Shine the light, shine the love.
Debut Pharrell Williams sebagai Men’s Creative Director dari Louis Vuitton merupakan salah satu hal yang paling diantisipasi di fashion week kali ini. Ia sudah mengukir namanya di industri musik dan industri seni. Apakah industri mode akan ia taklukkan juga? Pharrell tidak seperti creative director lainnya yang belajar di fashion school atau memegang Louis Vuitton setelah berkarya di rumah mode lain. Some may see that as a limitation, but we see that as an advantage. Justru karena background itulah ia dapat memberikan kesegaran tersendiri.
Presentasi koleksi menswear untuk Spring/Summer 2024 digelar di Pont Neuf, jembatan tertua di Paris. Dengan studio Louis Vuitton di sampingnya, jembatan ini bagai “penyambung” antara Paris dengan Virginia, negara bagian di mana Pharrell berasal. Show ini dibuka dengan sebuah film pendek berjudul ‘Pupil King’ yang dibintangi oleh komedian Jerrod Carmichael dan seniman Henry Taylor.
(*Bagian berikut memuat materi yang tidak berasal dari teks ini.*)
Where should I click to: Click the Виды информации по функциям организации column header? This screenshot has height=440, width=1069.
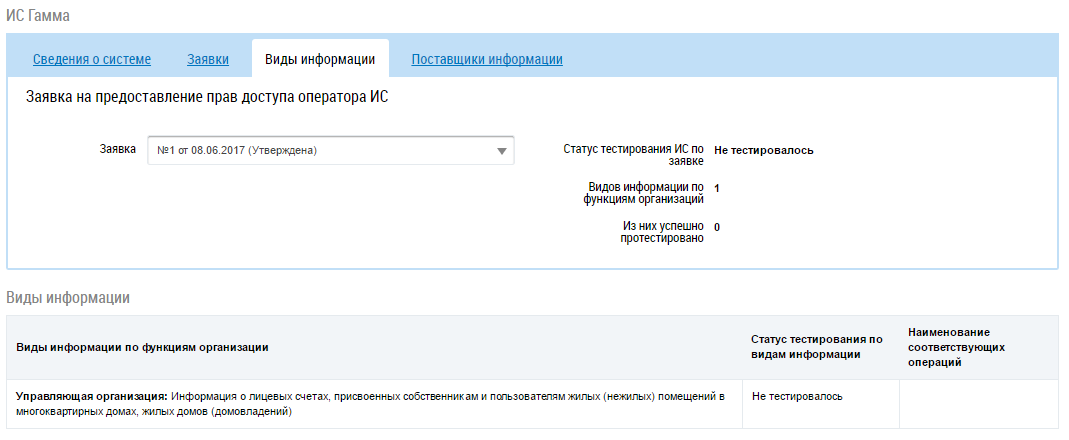pyautogui.click(x=142, y=347)
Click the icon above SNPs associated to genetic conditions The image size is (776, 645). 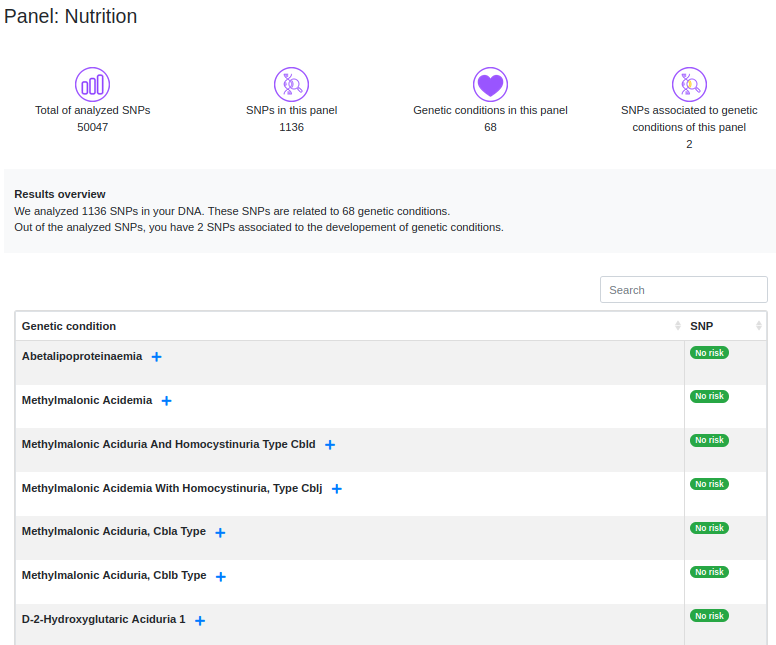click(x=689, y=84)
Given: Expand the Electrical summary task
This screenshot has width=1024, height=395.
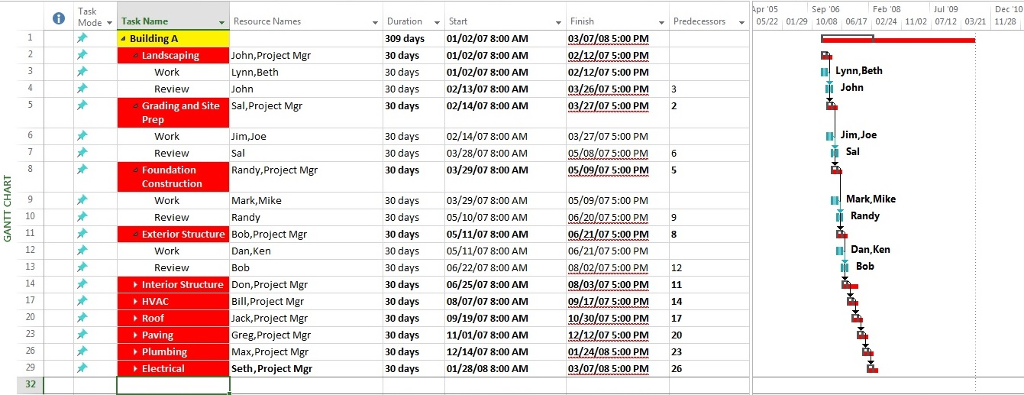Looking at the screenshot, I should pos(135,369).
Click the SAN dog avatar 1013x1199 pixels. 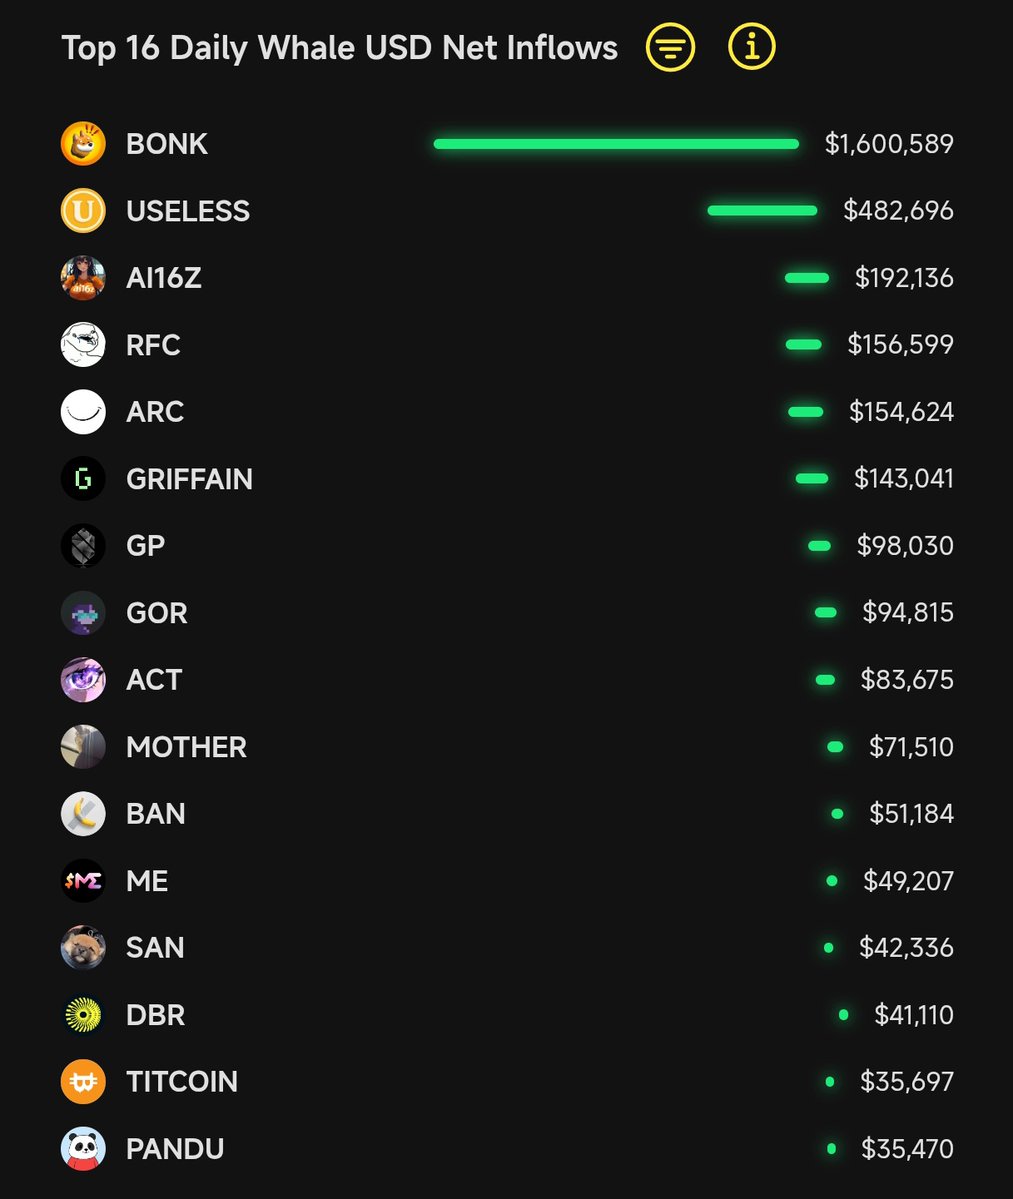point(83,948)
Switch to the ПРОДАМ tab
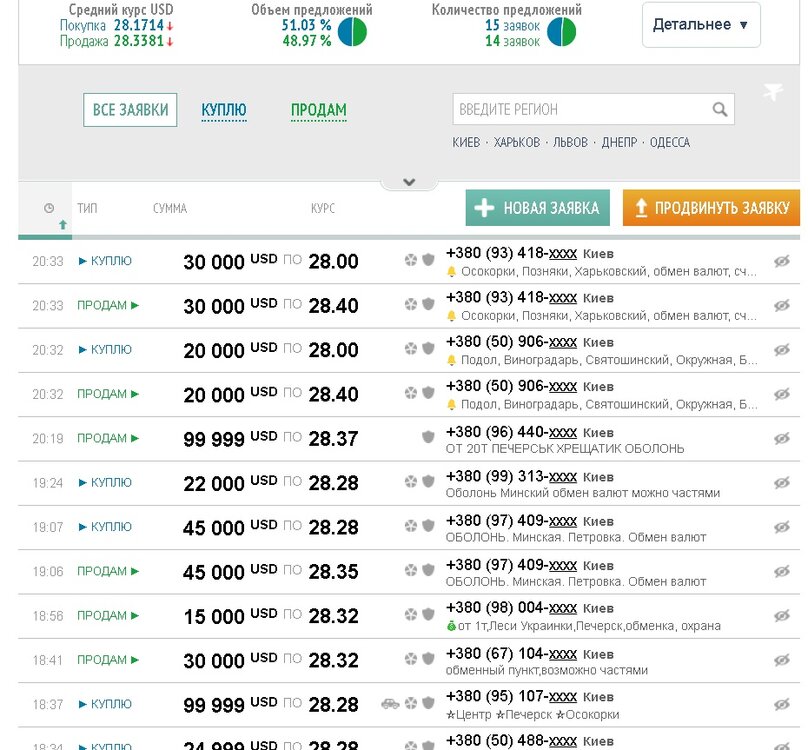This screenshot has height=750, width=808. coord(318,110)
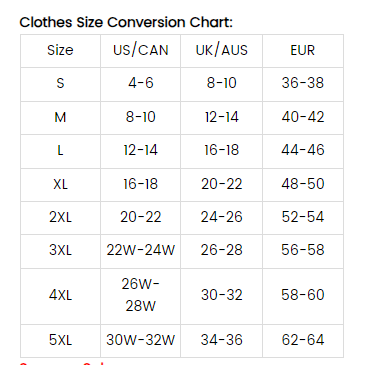Select the 30W-32W US/CAN cell

(x=141, y=340)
Duduk di samping Sungai Seine, mereka berbincang-bincang tentang cinta, kesempatan, penguatan, passion, dan kondisi manusia – elemen-elemen yang mendasari konsep kreasi-kreasi Pharrell di sini.
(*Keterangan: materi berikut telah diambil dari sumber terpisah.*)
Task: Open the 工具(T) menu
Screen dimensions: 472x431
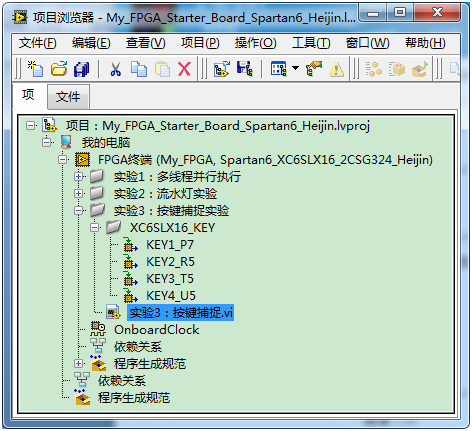Action: coord(311,43)
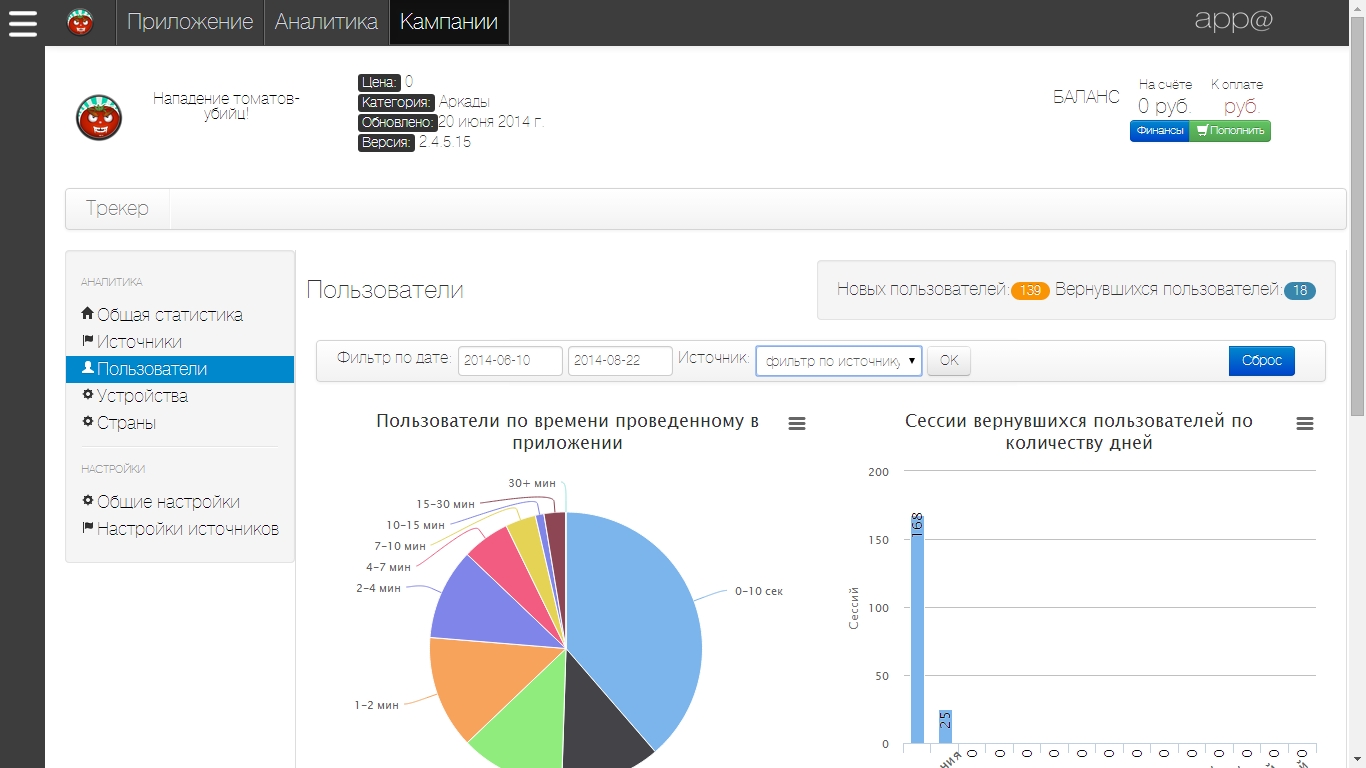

What will you do when the sun shines on you? Matahari yang bersinar, memberikan, dan memandu menjadi tema yang dieksplorasi oleh Pharrell dalam koleksi ini. Sang surya direpresentasikan dalam warna kuning dan kehangatan yang melingkupi kreasi-kreasinya. At times dandy and at times sporty, but always versatile, wearable, and contemporary.
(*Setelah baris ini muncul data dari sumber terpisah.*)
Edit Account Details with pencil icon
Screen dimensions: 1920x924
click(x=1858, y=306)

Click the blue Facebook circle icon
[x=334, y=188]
Pharrell menghadirkan kode-kode desain Louis Vuitton dalam beragam interpretasi baru. Motif Damier dipertemukan dengan motif camouflage menjadi Damoflage dan menjadi bentuk 8-bit dalam motif Atari Damier. Monogram LV ditransformasi menjadi LVERS yang terinspirasi dari slogan ‘Virginia is for lovers’. Sebuah tas Alma datang dengan embroidery dari karya seni kreasi Henry Taylor.